EXERCISE OBJECTIVE
Every line of the records below from the line with "Given: Mark the checkbox for item 28" up to and including the line with "Image resolution: width=1445" must be reproduced exactly, and no line outside that range.

EXTRACTED ENTRIES
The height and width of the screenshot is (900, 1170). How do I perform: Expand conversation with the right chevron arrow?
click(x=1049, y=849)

==

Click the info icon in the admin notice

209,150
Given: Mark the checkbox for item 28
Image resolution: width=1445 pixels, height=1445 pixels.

ANSWER TO THE EXERCISE
Given: Mark the checkbox for item 28
Image resolution: width=1445 pixels, height=1445 pixels.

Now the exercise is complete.